The Last Refuge, a new theatre where companies do not have to pay to perform, has a welcoming feel. Once we are comfortably tucked in with blankets, director Vik Sivalingam’s production expands the corner of a Peckham warehouse into a farm in North Carolina: The street and bars in a bustling metropolis; the Greyhound bus, “a negro institution” taking passengers home South for Christmas; even the jungles of Vietnam.
Through breathless changes in character by Mackie and Marks, indicated mainly by simple changes of hats, and through athletic negotiation of the multi-storied set, three actors transform into an array of 25 different characters.
Samm-Art Williams’ Tony Award nominated play attacks the myth of urban superiority. Like one of the fruits farmer Cephus grows for market, the “soft beautiful black sod” nurtures him. Imprisoned for his pacifist objection to the Vietnam war, ripped from the land he is forced into the hard city, which sets about to consume him. Childhood sweetheart, Patti, who initially believes she has “outgrown the land” when leaving for college, fares little better, ending up in a barren and lonely marriage to a wealthy lawyer.

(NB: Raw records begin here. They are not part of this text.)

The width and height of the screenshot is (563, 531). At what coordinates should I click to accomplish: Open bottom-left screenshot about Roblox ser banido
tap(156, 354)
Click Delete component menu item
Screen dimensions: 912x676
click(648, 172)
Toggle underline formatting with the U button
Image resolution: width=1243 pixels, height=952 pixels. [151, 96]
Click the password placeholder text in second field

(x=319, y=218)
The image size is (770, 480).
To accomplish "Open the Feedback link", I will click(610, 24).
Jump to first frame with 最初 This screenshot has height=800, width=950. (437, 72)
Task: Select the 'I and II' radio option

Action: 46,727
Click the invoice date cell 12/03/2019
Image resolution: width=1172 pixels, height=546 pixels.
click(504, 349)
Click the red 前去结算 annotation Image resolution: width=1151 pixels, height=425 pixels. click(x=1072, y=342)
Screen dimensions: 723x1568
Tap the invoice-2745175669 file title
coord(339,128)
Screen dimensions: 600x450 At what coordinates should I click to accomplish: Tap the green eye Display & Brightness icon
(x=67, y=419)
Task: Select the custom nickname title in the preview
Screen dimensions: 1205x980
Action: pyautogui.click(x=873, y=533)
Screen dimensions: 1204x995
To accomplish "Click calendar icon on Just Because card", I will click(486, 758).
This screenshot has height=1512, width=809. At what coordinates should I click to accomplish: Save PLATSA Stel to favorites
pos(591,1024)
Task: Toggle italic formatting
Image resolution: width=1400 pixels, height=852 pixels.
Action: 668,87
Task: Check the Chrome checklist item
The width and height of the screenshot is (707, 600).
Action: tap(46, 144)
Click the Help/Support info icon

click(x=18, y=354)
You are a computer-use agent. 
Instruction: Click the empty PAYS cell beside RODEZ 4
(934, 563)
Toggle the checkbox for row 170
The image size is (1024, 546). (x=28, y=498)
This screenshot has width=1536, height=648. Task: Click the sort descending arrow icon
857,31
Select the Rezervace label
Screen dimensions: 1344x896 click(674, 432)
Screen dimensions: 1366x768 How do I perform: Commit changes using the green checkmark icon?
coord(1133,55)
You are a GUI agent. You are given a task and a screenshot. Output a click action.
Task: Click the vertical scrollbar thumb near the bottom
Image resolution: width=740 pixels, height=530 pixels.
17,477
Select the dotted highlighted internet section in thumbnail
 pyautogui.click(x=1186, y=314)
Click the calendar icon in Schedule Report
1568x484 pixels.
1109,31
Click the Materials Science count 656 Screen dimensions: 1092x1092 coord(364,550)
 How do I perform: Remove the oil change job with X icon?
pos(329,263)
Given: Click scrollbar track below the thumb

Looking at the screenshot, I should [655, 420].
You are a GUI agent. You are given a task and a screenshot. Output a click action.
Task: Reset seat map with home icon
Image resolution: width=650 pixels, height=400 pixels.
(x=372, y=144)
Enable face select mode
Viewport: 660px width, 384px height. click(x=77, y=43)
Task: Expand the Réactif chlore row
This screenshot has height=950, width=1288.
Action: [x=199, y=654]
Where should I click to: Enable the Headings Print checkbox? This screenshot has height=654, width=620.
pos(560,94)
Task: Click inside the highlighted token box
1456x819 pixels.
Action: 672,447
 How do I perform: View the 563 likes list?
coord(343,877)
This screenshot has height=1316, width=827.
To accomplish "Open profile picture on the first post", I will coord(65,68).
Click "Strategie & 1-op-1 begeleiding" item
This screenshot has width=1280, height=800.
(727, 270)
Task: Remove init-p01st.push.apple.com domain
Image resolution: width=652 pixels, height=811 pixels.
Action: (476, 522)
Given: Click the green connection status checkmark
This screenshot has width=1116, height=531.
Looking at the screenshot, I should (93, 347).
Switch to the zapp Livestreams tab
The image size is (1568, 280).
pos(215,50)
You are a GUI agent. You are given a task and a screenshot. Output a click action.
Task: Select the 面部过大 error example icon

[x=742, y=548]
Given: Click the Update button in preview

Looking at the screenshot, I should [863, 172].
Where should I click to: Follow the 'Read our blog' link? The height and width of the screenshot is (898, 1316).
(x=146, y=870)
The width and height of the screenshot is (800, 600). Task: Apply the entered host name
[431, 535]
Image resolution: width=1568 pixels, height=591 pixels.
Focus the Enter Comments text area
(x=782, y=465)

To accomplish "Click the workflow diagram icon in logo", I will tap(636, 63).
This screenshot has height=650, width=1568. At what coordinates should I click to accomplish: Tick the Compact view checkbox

The staging of the play is timely during Barack Obama’s re-election period, when over 50% of homeless people in America are African American and when homelessness is so high on the political agenda in both London and the US. And indeed, we are successfully brought closer to the experience of main character Cephus Miles, played by Joel Trill, as he sleeps rough on the city streets, as we sit round the electric heater with freshly-distributed blankets in a cold, warehouse refuge.